- INPUT FOR THIS TASK
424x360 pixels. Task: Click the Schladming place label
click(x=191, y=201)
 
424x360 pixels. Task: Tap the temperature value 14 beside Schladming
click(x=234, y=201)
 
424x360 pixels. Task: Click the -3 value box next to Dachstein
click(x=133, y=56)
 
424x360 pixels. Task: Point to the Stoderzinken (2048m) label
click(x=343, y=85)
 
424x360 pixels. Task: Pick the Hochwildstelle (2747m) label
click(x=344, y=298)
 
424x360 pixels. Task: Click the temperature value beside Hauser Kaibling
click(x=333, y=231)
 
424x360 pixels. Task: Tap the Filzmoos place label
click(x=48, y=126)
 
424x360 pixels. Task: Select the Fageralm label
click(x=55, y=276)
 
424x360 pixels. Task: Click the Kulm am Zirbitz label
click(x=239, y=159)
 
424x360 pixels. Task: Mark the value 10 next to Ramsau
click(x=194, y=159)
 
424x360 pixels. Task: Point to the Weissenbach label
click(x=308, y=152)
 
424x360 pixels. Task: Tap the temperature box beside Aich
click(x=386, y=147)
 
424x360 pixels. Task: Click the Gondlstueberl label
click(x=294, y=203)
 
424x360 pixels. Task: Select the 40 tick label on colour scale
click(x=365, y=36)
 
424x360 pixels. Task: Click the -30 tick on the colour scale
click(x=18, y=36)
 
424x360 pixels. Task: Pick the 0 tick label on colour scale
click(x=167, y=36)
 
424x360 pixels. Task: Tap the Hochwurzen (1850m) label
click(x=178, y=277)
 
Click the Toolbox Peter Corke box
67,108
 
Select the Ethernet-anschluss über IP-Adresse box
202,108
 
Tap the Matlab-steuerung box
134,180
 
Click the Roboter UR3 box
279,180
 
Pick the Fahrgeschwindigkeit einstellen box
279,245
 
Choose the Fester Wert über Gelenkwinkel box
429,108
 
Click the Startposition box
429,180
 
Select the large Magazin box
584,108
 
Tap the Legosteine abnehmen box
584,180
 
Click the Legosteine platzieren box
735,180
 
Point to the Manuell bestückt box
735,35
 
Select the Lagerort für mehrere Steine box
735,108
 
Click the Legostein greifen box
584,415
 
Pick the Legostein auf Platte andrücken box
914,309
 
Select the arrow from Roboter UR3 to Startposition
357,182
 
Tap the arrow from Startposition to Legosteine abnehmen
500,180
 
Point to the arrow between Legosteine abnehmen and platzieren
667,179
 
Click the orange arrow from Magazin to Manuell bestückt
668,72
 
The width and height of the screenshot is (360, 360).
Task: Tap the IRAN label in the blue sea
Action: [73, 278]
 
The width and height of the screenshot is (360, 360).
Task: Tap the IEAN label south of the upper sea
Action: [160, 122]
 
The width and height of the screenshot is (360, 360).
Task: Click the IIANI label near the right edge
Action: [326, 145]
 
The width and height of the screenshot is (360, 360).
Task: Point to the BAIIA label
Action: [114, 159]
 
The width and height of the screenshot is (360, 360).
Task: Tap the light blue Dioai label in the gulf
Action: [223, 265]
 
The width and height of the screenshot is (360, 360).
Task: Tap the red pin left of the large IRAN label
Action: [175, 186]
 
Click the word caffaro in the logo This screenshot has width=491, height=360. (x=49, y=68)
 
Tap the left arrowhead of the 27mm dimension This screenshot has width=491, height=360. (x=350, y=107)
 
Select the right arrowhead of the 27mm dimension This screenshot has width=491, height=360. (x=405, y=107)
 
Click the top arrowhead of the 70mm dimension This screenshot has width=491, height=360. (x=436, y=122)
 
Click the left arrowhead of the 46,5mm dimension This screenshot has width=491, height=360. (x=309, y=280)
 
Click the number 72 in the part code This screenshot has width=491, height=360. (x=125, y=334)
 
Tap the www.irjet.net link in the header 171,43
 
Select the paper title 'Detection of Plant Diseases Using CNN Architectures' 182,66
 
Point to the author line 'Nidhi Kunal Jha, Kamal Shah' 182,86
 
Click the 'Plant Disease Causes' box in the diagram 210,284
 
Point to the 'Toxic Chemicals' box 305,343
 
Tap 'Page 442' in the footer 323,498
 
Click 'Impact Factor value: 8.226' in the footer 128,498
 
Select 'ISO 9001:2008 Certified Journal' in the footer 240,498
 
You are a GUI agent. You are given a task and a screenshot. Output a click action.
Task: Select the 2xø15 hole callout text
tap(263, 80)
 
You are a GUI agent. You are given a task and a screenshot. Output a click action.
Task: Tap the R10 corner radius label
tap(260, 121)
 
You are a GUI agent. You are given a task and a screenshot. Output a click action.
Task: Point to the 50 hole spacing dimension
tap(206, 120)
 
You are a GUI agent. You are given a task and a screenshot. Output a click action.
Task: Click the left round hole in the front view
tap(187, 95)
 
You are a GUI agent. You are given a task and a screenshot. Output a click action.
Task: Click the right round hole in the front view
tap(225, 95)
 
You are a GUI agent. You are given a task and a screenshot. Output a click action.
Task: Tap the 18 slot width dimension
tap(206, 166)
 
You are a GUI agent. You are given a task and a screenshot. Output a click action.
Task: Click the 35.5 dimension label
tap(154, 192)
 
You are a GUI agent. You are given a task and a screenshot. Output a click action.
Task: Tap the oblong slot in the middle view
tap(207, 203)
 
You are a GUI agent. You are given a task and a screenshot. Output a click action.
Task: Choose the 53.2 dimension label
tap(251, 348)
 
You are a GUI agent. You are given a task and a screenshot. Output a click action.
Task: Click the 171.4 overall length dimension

- STATED PROBLEM
Recast every line of the material above as a Markdown table with two columns, Row and Line. Number the rows in order and skip blank lines.

- COMPLETED TASK
| Row | Line |
|---|---|
| 1 | 424x360 pixels. Task: Click the Schladming place label |
| 2 | click(x=191, y=201) |
| 3 | 424x360 pixels. Task: Tap the temperature value 14 beside Schladming |
| 4 | click(x=234, y=201) |
| 5 | 424x360 pixels. Task: Click the -3 value box next to Dachstein |
| 6 | click(x=133, y=56) |
| 7 | 424x360 pixels. Task: Point to the Stoderzinken (2048m) label |
| 8 | click(x=343, y=85) |
| 9 | 424x360 pixels. Task: Pick the Hochwildstelle (2747m) label |
| 10 | click(x=344, y=298) |
| 11 | 424x360 pixels. Task: Click the temperature value beside Hauser Kaibling |
| 12 | click(x=333, y=231) |
| 13 | 424x360 pixels. Task: Tap the Filzmoos place label |
| 14 | click(x=48, y=126) |
| 15 | 424x360 pixels. Task: Select the Fageralm label |
| 16 | click(x=55, y=276) |
| 17 | 424x360 pixels. Task: Click the Kulm am Zirbitz label |
| 18 | click(x=239, y=159) |
| 19 | 424x360 pixels. Task: Mark the value 10 next to Ramsau |
| 20 | click(x=194, y=159) |
| 21 | 424x360 pixels. Task: Point to the Weissenbach label |
| 22 | click(x=308, y=152) |
| 23 | 424x360 pixels. Task: Tap the temperature box beside Aich |
| 24 | click(x=386, y=147) |
| 25 | 424x360 pixels. Task: Click the Gondlstueberl label |
| 26 | click(x=294, y=203) |
| 27 | 424x360 pixels. Task: Select the 40 tick label on colour scale |
| 28 | click(x=365, y=36) |
| 29 | 424x360 pixels. Task: Click the -30 tick on the colour scale |
| 30 | click(x=18, y=36) |
| 31 | 424x360 pixels. Task: Pick the 0 tick label on colour scale |
| 32 | click(x=167, y=36) |
| 33 | 424x360 pixels. Task: Tap the Hochwurzen (1850m) label |
| 34 | click(x=178, y=277) |
| 35 | Click the Toolbox Peter Corke box |
| 36 | 67,108 |
| 37 | Select the Ethernet-anschluss über IP-Adresse box |
| 38 | 202,108 |
| 39 | Tap the Matlab-steuerung box |
| 40 | 134,180 |
| 41 | Click the Roboter UR3 box |
| 42 | 279,180 |
| 43 | Pick the Fahrgeschwindigkeit einstellen box |
| 44 | 279,245 |
| 45 | Choose the Fester Wert über Gelenkwinkel box |
| 46 | 429,108 |
| 47 | Click the Startposition box |
| 48 | 429,180 |
| 49 | Select the large Magazin box |
| 50 | 584,108 |
| 51 | Tap the Legosteine abnehmen box |
| 52 | 584,180 |
| 53 | Click the Legosteine platzieren box |
| 54 | 735,180 |
| 55 | Point to the Manuell bestückt box |
| 56 | 735,35 |
| 57 | Select the Lagerort für mehrere Steine box |
| 58 | 735,108 |
| 59 | Click the Legostein greifen box |
| 60 | 584,415 |
| 61 | Pick the Legostein auf Platte andrücken box |
| 62 | 914,309 |
| 63 | Select the arrow from Roboter UR3 to Startposition |
| 64 | 357,182 |
| 65 | Tap the arrow from Startposition to Legosteine abnehmen |
| 66 | 500,180 |
| 67 | Point to the arrow between Legosteine abnehmen and platzieren |
| 68 | 667,179 |
| 69 | Click the orange arrow from Magazin to Manuell bestückt |
| 70 | 668,72 |
| 71 | The width and height of the screenshot is (360, 360). |
| 72 | Task: Tap the IRAN label in the blue sea |
| 73 | Action: [73, 278] |
| 74 | The width and height of the screenshot is (360, 360). |
| 75 | Task: Tap the IEAN label south of the upper sea |
| 76 | Action: [160, 122] |
| 77 | The width and height of the screenshot is (360, 360). |
| 78 | Task: Click the IIANI label near the right edge |
| 79 | Action: [326, 145] |
| 80 | The width and height of the screenshot is (360, 360). |
| 81 | Task: Point to the BAIIA label |
| 82 | Action: [114, 159] |
| 83 | The width and height of the screenshot is (360, 360). |
| 84 | Task: Tap the light blue Dioai label in the gulf |
| 85 | Action: [223, 265] |
| 86 | The width and height of the screenshot is (360, 360). |
| 87 | Task: Tap the red pin left of the large IRAN label |
| 88 | Action: [175, 186] |
| 89 | Click the word caffaro in the logo This screenshot has width=491, height=360. (x=49, y=68) |
| 90 | Tap the left arrowhead of the 27mm dimension This screenshot has width=491, height=360. (x=350, y=107) |
| 91 | Select the right arrowhead of the 27mm dimension This screenshot has width=491, height=360. (x=405, y=107) |
| 92 | Click the top arrowhead of the 70mm dimension This screenshot has width=491, height=360. (x=436, y=122) |
| 93 | Click the left arrowhead of the 46,5mm dimension This screenshot has width=491, height=360. (x=309, y=280) |
| 94 | Click the number 72 in the part code This screenshot has width=491, height=360. (x=125, y=334) |
| 95 | Tap the www.irjet.net link in the header 171,43 |
| 96 | Select the paper title 'Detection of Plant Diseases Using CNN Architectures' 182,66 |
| 97 | Point to the author line 'Nidhi Kunal Jha, Kamal Shah' 182,86 |
| 98 | Click the 'Plant Disease Causes' box in the diagram 210,284 |
| 99 | Point to the 'Toxic Chemicals' box 305,343 |
| 100 | Tap 'Page 442' in the footer 323,498 |
| 101 | Click 'Impact Factor value: 8.226' in the footer 128,498 |
| 102 | Select 'ISO 9001:2008 Certified Journal' in the footer 240,498 |
| 103 | You are a GUI agent. You are given a task and a screenshot. Output a click action. |
| 104 | Task: Select the 2xø15 hole callout text |
| 105 | tap(263, 80) |
| 106 | You are a GUI agent. You are given a task and a screenshot. Output a click action. |
| 107 | Task: Tap the R10 corner radius label |
| 108 | tap(260, 121) |
| 109 | You are a GUI agent. You are given a task and a screenshot. Output a click action. |
| 110 | Task: Point to the 50 hole spacing dimension |
| 111 | tap(206, 120) |
| 112 | You are a GUI agent. You are given a task and a screenshot. Output a click action. |
| 113 | Task: Click the left round hole in the front view |
| 114 | tap(187, 95) |
| 115 | You are a GUI agent. You are given a task and a screenshot. Output a click action. |
| 116 | Task: Click the right round hole in the front view |
| 117 | tap(225, 95) |
| 118 | You are a GUI agent. You are given a task and a screenshot. Output a click action. |
| 119 | Task: Tap the 18 slot width dimension |
| 120 | tap(206, 166) |
| 121 | You are a GUI agent. You are given a task and a screenshot. Output a click action. |
| 122 | Task: Click the 35.5 dimension label |
| 123 | tap(154, 192) |
| 124 | You are a GUI agent. You are given a task and a screenshot. Output a click action. |
| 125 | Task: Tap the oblong slot in the middle view |
| 126 | tap(207, 203) |
| 127 | You are a GUI agent. You are given a task and a screenshot. Output a click action. |
| 128 | Task: Choose the 53.2 dimension label |
| 129 | tap(251, 348) |
| 130 | You are a GUI agent. You are given a task and a screenshot. Output a click action. |
| 131 | Task: Click the 171.4 overall length dimension |